De multiples manœuvres ont lieu en Tunisie pour faire dévier l’horreur suscitée par l’attentat du 18 mars vers la mise en place d’une « union sacrée » entre toutes les composantes de la société. « La situation exige une unité nationale sans faille »…
Son premier objectif est de mettre un terme aux mouvements sociaux qui ne cessent de se développer depuis un an. Il faudrait que « les Tunisiens laissent derrière eux toutes les différences, toutes les revendications… pour s’unir, serrer les rangs derrière un ennemi commun ».
La presse aux ordres…
Des articles de presse fustigent « les Tunisiens qui trouvent les moyens de foutre la pagaille au nom de revendications soi-disant légitimes. Il ne s’est pas passé un jour, un seul, depuis quatre ans, sans que nos entreprises, nos écoles, nos hôpitaux ne soient paralysés par des débrayages intempestifs ». « Le moment n’est nullement propice aux grèves, aux surenchères et aux corporatismes étroits et étriqués ».

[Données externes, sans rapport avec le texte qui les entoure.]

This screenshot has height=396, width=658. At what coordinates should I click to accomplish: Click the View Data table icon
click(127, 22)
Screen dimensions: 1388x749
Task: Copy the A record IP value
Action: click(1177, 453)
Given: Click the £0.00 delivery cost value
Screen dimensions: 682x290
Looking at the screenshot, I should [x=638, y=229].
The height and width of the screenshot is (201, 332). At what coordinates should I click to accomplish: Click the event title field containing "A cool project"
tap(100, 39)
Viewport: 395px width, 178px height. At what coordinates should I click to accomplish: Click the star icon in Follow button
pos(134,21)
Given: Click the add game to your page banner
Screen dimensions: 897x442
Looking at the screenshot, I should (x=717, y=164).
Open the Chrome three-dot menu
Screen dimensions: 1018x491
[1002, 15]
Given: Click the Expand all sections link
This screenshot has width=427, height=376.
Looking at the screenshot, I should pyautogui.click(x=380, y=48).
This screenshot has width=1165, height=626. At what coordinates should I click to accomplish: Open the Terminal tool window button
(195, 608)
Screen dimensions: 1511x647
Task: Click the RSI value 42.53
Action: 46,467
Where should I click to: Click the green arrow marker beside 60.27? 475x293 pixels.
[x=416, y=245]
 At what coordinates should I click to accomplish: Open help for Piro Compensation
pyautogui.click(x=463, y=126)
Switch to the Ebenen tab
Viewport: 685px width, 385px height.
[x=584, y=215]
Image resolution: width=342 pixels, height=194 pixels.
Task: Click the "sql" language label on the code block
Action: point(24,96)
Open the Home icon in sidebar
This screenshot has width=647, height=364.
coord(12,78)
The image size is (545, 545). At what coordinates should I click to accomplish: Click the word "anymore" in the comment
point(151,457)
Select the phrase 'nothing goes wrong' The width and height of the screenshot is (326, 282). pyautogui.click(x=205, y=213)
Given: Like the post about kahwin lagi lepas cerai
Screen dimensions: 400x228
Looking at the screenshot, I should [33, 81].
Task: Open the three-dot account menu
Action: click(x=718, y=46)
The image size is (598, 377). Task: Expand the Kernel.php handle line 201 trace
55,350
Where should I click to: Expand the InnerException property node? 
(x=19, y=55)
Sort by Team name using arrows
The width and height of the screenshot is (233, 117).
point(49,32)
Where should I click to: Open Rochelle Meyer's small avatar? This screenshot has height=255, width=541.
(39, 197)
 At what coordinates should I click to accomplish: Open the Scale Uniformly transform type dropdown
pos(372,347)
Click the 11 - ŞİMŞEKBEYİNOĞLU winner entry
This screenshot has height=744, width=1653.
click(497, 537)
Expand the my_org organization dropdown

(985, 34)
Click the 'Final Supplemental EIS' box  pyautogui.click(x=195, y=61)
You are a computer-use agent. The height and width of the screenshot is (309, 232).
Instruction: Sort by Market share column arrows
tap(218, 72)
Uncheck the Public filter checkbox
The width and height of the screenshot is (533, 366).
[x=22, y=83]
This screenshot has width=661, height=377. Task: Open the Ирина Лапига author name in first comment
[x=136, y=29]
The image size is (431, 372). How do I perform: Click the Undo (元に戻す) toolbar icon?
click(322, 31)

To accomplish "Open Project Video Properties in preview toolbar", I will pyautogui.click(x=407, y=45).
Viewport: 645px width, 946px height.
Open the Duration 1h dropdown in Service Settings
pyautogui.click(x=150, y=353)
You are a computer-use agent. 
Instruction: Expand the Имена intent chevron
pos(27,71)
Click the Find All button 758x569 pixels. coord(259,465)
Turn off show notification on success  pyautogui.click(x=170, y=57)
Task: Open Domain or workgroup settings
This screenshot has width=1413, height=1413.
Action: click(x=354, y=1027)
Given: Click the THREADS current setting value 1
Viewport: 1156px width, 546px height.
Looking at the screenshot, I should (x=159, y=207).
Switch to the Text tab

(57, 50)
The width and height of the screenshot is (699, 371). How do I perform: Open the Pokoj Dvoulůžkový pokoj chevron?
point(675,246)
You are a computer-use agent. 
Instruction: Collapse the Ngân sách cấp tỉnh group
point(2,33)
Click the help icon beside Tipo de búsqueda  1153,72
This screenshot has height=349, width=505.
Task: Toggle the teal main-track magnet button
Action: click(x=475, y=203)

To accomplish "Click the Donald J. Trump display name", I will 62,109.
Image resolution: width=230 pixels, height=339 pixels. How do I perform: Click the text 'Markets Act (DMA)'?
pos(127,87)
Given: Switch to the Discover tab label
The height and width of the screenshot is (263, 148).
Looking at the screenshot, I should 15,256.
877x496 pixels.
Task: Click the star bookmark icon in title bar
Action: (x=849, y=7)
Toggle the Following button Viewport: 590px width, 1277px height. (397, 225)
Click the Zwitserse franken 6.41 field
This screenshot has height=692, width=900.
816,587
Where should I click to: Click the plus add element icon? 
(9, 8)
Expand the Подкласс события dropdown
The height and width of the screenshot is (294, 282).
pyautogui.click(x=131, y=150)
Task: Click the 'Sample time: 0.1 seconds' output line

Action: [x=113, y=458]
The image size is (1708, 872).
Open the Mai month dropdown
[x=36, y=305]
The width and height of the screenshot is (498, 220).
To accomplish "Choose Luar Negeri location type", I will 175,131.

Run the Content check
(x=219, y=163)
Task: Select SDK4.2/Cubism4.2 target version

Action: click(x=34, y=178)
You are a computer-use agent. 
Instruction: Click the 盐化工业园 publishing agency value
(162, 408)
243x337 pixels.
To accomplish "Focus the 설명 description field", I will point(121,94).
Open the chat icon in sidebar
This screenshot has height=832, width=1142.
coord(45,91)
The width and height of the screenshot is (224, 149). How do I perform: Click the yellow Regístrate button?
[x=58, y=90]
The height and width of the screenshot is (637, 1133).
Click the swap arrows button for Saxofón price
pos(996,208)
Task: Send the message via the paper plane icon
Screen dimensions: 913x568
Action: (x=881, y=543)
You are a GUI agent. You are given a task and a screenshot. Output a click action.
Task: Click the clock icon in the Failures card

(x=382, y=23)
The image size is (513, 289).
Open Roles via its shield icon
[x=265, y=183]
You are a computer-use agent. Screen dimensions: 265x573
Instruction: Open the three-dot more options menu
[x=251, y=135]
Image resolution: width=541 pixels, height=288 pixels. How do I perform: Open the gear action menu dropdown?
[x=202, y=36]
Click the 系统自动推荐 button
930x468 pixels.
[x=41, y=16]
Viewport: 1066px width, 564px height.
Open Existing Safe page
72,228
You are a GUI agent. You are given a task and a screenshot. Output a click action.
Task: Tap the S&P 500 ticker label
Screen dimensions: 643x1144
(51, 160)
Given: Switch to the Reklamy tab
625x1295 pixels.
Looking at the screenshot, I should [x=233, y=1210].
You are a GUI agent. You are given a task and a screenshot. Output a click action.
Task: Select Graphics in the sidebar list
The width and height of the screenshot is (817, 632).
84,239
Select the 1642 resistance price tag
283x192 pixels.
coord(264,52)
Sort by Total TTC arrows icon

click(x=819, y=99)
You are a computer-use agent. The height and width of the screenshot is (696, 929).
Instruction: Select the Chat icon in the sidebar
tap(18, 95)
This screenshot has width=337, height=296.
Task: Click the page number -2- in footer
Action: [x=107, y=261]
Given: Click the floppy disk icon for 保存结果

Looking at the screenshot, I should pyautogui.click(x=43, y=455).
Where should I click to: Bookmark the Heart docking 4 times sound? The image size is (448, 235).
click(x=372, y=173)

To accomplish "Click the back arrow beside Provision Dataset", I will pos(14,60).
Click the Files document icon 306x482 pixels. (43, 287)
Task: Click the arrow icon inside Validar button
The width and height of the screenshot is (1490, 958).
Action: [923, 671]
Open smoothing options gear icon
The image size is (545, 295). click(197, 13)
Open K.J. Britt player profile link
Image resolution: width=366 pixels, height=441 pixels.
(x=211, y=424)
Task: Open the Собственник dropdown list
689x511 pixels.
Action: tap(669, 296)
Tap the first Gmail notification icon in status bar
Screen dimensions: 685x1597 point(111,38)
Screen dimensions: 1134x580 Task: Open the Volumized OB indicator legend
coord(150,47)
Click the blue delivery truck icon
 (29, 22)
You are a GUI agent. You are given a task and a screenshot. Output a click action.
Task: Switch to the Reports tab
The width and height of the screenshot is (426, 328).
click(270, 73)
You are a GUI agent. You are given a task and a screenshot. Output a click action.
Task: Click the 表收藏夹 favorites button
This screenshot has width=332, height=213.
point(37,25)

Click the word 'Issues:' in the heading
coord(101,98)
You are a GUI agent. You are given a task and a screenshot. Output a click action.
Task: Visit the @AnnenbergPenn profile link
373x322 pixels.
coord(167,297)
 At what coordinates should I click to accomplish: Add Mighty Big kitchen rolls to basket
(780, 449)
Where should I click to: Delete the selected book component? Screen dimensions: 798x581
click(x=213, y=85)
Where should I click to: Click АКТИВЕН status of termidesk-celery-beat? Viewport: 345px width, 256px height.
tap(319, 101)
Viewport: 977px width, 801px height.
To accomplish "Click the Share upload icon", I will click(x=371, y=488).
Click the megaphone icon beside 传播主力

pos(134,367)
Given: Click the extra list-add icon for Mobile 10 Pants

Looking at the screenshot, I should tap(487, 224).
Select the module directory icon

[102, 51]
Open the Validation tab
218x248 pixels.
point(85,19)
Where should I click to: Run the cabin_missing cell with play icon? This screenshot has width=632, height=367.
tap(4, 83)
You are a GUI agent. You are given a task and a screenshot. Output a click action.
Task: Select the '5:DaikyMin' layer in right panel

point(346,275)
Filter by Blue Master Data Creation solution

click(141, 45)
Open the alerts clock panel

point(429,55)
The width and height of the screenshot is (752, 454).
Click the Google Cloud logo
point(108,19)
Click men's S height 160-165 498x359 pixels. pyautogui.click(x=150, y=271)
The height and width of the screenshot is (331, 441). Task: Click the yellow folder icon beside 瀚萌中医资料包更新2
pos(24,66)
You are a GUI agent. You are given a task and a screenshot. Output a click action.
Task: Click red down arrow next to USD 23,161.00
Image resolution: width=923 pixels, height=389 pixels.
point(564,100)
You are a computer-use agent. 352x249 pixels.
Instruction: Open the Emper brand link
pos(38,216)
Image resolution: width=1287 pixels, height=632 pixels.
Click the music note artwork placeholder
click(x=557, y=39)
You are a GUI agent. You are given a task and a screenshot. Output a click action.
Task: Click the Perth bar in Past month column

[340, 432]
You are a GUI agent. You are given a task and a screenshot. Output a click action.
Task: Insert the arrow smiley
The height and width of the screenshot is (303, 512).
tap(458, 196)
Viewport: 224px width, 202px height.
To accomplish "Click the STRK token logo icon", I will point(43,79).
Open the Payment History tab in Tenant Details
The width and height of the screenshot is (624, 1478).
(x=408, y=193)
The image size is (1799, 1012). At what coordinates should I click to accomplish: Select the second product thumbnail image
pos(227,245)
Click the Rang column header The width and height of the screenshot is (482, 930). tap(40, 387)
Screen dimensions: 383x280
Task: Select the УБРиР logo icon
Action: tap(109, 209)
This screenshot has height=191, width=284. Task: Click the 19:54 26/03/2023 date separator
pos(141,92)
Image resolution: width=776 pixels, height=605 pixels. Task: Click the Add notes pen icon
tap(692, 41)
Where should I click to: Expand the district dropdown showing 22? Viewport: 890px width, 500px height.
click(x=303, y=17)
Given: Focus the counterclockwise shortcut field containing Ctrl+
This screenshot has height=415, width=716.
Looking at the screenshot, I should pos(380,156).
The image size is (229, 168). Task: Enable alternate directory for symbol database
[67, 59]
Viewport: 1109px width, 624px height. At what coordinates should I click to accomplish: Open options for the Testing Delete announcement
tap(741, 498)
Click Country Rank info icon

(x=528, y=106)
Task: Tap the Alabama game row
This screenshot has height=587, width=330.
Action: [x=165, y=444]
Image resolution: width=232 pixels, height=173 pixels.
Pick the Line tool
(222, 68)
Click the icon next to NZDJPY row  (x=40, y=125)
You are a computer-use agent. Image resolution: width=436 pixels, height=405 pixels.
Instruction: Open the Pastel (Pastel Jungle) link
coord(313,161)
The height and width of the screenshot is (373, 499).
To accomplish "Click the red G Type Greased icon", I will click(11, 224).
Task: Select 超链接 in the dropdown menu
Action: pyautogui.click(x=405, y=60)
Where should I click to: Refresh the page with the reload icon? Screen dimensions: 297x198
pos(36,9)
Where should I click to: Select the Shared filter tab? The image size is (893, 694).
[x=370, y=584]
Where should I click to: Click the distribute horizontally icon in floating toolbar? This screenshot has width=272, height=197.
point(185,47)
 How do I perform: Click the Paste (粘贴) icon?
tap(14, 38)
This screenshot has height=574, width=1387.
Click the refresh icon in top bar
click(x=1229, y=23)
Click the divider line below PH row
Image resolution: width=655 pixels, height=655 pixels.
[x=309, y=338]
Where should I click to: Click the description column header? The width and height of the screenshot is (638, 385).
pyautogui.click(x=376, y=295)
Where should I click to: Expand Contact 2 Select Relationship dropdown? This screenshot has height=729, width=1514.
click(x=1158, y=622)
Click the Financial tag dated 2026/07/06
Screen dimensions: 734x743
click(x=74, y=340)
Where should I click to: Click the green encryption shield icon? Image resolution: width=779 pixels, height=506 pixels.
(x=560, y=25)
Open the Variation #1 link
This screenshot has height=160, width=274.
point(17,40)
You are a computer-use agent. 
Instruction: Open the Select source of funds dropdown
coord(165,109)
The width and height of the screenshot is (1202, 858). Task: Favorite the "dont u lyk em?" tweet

Par la même occasion, des articles de presse se multiplient pour expliquer qu’Ennahdha, qui dispose de près de 10 % des postes dans le nouveau gouvernement, aurait changé d’orientation. D’après ceux-ci, le parti islamiste condamnerait désormais les terroristes, qu’il a pourtant soigneusement protégés pendant les deux ans où il était au pouvoir.
D’autres articles n’hésitent pas à appeler à une remise en cause des libertés démocratiques, se référant au Patriot Act américain mis en place après les attentats de 2001, ou encore à s’appuyer sur des déclarations du Premier ministre britannique qui aurait récemment affirmé : « Quand il y a un danger qui menace le pays, que personne ne me parle des droits de l’homme »…
En ce qui le concerne, l’ancien membre du parti de Ben Ali et actuel Président de la république en profite pour expliquer qu’il faudrait désormais réhabiliter les hommes d’affaires compromis avec le pouvoir de Ben Ali. Essebsi a notamment expliqué que le pays avait « besoin de l’argent de ces hommes d’affaires », car d’après Tunis-hebdo, « leur contribution à l’investissement est crucial, et il faudrait lever toutes sortes d’interdictions et de contraintes dont ils font l’objet afin qu’ils redeviennent des acteurs de premier ordre dans l’économie »…
Tentative ratée d’instrumentalisation du FSM
Dans les heures qui ont suivi l’attentat, le pouvoir a voulu rencontrer le comité d’organisation du Forum social mondial qui se déroule du 24 au 28 mars à Tunis. La réponse de ce comité, composé de militantEs associatifs et syndicaux, ne s’est pas fait attendre : il a immédiatement refusé de se rendre au rendez-vous proposé par le pouvoir et a réaffirmé son refus de co-organiser quoi que ce soit avec lui.
Dès le lendemain, le comité a également décidé unilatéralement de changer le parcours de la manifestation d’ouverture du FSM qui a eu lieu mardi 24 mars pour que celle-ci se termine au Bardo. Le mot d’ordre en a été modifié et s’intitule maintenant : « Les peuples du monde contre le terrorisme, pour la justice sociale, la liberté et la paix », ce qui inclut le terrorisme d’État comme cela a été explicitement précisé lors de la conférence du lundi 23. Et la manifestation de clôture du samedi 28 mars se fera dans le même cadre.
Le pouvoir sort une deuxième carte
Sa première tentative ayant échoué concernant les manifestations des 24 et 28 mars, le pouvoir a annoncé dimanche 22 mars qu’il organisera une troisième manifestation le 29 mars. Celle-ci aurait lieu en présence des présidents de la République, du gouvernement et de l’Assemblée. Sur le modèle de la manifestation du 11 janvier à Paris, des chefs d’État étrangers seraient également conviés.
À l’heure où ses lignes sont écrites, les organisations associatives, syndicales et politiques débattent en leur sein sur la façon dont elles répondront à l’invitation qui leur est faite par le pouvoir de participer à cette initiative. Dans les secteurs les plus militants, la perspective de se retrouver derrière néolibéraux, islamistes ou « modernistes », suscite une franche hostilité.